== Problem statement ==
What is needed is an exact copy of the lines from the one containing "Task: View notifications via the bell icon" through the last line of the entries below, both included.

*** Opening of Supplied information ***

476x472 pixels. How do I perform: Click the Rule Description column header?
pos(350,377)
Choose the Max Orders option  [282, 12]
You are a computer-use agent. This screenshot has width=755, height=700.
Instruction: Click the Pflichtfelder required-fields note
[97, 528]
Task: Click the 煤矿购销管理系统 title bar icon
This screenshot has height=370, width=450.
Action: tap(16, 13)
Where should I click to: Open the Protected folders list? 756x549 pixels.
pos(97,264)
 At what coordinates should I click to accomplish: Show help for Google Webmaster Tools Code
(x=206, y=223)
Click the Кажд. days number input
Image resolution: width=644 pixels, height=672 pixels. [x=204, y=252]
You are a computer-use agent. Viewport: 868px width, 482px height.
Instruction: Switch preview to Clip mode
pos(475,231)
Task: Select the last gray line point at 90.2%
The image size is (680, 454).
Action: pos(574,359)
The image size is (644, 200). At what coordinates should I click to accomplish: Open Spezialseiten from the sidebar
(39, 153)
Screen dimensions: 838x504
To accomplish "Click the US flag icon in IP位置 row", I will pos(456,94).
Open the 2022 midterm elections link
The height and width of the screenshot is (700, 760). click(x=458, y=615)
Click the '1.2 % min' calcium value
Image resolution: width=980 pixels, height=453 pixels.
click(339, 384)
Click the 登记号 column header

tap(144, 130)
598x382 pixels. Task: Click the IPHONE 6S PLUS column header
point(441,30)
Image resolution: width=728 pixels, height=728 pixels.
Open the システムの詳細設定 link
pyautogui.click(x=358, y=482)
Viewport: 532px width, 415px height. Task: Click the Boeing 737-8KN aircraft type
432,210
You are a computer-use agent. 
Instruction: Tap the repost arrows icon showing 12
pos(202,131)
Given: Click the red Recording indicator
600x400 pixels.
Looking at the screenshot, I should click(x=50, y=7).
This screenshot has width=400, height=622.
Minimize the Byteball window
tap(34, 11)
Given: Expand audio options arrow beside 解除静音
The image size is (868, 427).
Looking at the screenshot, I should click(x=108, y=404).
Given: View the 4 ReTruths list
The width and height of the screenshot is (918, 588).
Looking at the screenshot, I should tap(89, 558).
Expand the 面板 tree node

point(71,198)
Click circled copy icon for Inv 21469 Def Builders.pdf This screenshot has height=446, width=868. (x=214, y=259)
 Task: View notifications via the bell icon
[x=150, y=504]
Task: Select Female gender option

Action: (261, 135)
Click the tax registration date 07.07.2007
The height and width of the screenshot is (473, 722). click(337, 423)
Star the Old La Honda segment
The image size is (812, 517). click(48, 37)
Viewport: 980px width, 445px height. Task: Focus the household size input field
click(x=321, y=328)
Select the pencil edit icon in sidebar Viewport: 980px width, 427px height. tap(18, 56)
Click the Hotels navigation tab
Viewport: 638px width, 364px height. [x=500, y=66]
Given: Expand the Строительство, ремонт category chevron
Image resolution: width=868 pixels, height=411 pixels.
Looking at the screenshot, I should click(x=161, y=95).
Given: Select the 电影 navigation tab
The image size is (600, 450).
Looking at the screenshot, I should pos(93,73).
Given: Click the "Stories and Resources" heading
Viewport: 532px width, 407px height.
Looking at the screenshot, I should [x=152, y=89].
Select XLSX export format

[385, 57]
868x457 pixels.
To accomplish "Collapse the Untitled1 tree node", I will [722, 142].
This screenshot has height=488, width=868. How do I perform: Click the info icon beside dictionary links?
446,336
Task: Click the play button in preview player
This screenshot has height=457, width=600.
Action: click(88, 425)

*** Close of Supplied information ***

== Written response ==
 Task: View notifications via the bell icon
[x=150, y=504]
Task: Select Female gender option

Action: (261, 135)
Click the tax registration date 07.07.2007
The height and width of the screenshot is (473, 722). click(337, 423)
Star the Old La Honda segment
The image size is (812, 517). click(48, 37)
Viewport: 980px width, 445px height. Task: Focus the household size input field
click(x=321, y=328)
Select the pencil edit icon in sidebar Viewport: 980px width, 427px height. tap(18, 56)
Click the Hotels navigation tab
Viewport: 638px width, 364px height. [x=500, y=66]
Given: Expand the Строительство, ремонт category chevron
Image resolution: width=868 pixels, height=411 pixels.
Looking at the screenshot, I should click(x=161, y=95).
Given: Select the 电影 navigation tab
The image size is (600, 450).
Looking at the screenshot, I should pos(93,73).
Given: Click the "Stories and Resources" heading
Viewport: 532px width, 407px height.
Looking at the screenshot, I should [x=152, y=89].
Select XLSX export format

[385, 57]
868x457 pixels.
To accomplish "Collapse the Untitled1 tree node", I will [722, 142].
This screenshot has height=488, width=868. How do I perform: Click the info icon beside dictionary links?
446,336
Task: Click the play button in preview player
This screenshot has height=457, width=600.
Action: click(88, 425)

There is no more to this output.